Mendoza, Quisumbing, and Buena, JJ., concur.

[1] Decision dated 4 January 1994 by Presiding Judge Leo M. Rapatalo.

[2] Art. 8, The Revised Penal Code.

[3] People v. Dorico, No. L-31568, 29 November 1973, 54 SCRA 172.

[4] People v. Cara, G.R. Nos. 117483-84, 12 December 1997, 283 SCRA 96; People v. Hayahay, G.R. No. 120550, 26 September 1997, 279 SCRA 567; People v. Asto, G.R. No. 108611, 20 August 1997, 277 SCRA 697; People v. Sion, G.R. No. 109617, 11 August 1997, 277 SCRA 127; People v. Apongan, G.R. No. 112369, 4 April 1997, 270 SCRA 713; People v. Gayon, G.R. No. 116228, 13 March 1997, 269 SCRA 587; People v. Magallano, G.R. No. 114872, 16 January 1997, 266 SCRA 305.

[5] People v. Hubila, Jr., G.R. No. 114904, 29 January 1996, 252 SCRA 471.

[6] People v. Salison, G.R. No. 115690, 20 February 1996, 253 SCRA 758.

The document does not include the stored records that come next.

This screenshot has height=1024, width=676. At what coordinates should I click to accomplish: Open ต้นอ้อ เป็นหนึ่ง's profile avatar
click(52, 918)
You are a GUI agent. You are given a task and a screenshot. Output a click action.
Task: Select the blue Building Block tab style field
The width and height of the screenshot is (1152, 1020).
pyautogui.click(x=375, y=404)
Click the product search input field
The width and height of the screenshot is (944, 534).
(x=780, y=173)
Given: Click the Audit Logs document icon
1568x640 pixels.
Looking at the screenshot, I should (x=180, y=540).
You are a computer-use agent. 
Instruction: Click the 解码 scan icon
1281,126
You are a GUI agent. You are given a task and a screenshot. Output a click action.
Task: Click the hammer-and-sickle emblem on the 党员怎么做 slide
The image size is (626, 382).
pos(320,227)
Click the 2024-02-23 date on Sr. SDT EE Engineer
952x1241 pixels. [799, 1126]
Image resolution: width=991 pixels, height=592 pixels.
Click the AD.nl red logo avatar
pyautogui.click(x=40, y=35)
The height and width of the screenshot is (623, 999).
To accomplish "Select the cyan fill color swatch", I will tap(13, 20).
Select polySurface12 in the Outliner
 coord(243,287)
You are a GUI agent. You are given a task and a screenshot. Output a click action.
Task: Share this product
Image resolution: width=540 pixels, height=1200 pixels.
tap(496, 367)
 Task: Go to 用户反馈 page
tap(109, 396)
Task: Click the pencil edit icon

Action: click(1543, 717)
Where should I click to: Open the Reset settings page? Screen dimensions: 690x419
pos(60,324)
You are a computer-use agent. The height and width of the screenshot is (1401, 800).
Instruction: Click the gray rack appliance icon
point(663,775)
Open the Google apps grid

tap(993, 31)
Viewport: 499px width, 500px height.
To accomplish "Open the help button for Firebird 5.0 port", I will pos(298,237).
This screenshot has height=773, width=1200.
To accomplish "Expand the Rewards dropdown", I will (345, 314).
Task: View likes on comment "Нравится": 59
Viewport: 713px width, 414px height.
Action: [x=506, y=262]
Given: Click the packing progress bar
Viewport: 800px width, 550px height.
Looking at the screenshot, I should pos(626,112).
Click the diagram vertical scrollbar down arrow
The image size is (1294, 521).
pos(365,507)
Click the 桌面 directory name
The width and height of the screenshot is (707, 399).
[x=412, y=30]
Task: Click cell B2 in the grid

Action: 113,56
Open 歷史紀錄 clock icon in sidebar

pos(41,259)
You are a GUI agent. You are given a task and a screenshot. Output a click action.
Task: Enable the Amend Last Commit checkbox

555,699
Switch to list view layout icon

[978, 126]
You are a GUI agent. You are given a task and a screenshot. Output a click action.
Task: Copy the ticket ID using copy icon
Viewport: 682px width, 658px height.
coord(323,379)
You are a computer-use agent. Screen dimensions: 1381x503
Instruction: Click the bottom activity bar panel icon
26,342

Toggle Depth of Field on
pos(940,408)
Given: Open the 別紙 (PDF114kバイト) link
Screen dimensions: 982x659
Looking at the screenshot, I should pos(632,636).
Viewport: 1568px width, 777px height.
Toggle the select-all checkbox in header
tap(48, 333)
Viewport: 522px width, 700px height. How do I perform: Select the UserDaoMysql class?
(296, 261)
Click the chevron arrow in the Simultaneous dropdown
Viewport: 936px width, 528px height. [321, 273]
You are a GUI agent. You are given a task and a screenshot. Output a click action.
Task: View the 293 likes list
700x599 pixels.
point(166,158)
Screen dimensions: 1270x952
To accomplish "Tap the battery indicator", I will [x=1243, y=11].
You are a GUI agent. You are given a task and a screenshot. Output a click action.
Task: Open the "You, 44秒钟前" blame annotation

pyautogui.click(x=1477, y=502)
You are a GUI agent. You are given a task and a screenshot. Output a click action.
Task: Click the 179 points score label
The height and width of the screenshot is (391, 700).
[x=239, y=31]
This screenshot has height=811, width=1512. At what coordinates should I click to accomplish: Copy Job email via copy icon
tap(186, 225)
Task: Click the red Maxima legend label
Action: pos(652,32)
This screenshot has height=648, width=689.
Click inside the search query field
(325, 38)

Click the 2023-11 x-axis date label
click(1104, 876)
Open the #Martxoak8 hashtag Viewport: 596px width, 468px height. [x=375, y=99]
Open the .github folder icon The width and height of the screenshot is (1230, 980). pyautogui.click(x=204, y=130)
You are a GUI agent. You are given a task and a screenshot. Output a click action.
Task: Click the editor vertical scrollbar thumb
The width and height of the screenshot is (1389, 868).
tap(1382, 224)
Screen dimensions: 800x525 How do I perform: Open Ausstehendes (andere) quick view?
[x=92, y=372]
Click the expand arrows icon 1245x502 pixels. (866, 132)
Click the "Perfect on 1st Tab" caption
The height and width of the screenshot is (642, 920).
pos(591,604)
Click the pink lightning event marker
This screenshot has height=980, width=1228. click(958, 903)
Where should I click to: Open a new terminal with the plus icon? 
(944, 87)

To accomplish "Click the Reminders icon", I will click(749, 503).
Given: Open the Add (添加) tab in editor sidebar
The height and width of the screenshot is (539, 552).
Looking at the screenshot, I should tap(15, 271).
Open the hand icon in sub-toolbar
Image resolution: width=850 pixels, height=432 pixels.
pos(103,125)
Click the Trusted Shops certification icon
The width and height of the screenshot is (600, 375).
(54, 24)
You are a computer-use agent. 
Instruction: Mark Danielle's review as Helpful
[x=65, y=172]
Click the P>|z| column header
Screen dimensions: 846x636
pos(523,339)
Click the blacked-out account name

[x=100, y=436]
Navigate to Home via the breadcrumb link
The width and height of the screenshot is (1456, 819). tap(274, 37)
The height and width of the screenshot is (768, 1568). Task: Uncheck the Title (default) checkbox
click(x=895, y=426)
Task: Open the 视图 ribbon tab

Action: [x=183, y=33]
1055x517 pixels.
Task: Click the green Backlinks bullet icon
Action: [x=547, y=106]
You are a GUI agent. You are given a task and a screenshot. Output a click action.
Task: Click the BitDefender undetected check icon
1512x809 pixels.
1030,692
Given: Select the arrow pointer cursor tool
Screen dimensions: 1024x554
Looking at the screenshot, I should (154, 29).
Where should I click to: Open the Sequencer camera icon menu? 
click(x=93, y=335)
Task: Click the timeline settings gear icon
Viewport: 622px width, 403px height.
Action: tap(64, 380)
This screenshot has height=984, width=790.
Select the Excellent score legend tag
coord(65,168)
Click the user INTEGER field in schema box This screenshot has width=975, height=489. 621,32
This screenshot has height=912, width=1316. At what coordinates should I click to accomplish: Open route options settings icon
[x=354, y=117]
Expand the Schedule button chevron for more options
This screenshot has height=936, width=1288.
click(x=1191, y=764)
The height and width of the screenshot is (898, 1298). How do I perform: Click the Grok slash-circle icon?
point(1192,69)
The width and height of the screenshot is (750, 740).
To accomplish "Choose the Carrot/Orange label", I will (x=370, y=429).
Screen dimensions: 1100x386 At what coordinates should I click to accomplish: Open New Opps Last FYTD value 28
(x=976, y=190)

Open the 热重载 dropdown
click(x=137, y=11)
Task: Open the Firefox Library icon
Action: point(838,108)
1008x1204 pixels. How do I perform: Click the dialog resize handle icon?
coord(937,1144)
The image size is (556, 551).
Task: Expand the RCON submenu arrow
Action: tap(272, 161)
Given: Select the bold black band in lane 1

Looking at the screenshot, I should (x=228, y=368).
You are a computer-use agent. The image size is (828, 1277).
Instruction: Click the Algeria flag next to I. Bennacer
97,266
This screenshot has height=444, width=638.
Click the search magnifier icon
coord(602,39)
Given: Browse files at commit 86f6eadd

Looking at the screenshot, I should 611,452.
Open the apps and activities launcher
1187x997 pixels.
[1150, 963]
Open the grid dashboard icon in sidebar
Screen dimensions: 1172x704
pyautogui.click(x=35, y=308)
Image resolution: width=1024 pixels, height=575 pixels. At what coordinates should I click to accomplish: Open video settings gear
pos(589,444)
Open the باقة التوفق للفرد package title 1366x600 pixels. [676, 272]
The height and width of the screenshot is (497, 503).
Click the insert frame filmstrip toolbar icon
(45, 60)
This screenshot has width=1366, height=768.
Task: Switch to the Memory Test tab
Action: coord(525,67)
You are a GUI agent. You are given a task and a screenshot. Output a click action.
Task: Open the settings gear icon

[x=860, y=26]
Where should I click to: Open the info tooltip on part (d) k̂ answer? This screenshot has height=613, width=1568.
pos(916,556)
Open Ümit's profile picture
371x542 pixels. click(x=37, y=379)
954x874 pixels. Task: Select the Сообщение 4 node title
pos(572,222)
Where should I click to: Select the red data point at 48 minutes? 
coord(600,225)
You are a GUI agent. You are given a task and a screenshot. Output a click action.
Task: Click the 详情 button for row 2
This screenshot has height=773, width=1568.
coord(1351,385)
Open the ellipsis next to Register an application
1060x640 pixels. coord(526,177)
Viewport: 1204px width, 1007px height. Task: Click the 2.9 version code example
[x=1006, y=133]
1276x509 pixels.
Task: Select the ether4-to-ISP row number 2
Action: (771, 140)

[7] Decision, p. 23; Rollo, p. 32.

[8] Rollo, p. 65.

[9] People v. Balano, G.R. No. 116721, 272 SCRA 782.

[10] People v. Bongadillo, G.R. No. 96687, 20 July 1994, 234 SCRA 233.

[11] People v. Rapanut, G.R. No. 106817, 24 October 1996, 263 SCRA 515.

[12] See Return Warrant of Arrest, Records, p. 8a.

[13] People v. Braña, No. L-29210, 31 October 1969, 30 SCRA 307.

[14] No. L-30059, 19 December 1970, 36 SCRA 452.

[15] People v. Abalos, G.R. No. 88189, 9 July 1996, 258 SCRA 523.

[16] See People v. Pabalan, G.R. Nos. 117819-21, 30 September 1996, 262 SCRA 574; People v. Tuvilla, G.R. No. 88822, 15 July 1996, 259 SCRA 1; People v. Garde, G.R. No. 103968, 11 July 1996, 258 SCRA 613.

[17] People v. Talaboc, G.R. No. 103290, 23 April 1996, 256 SCRA 441.

[18] People v. Laurente, G.R. No. 116734, 29 March 1996, 255 SCRA 543.

[19] See Note 7, pp. 18-19; Rollo, pp. 27-28.

[20] People v. Bracamonte, G.R. No. 95939, 17 June 1996, 257 SCRA 380.

[21] G.R. No. 55177, 27 February 1987, 148 SCRA 98.

[22] People v. Verde, G.R. No. 119077, 10 February 1999; People v. Gutierrez, G.R. No. 116281, 8 February 1999.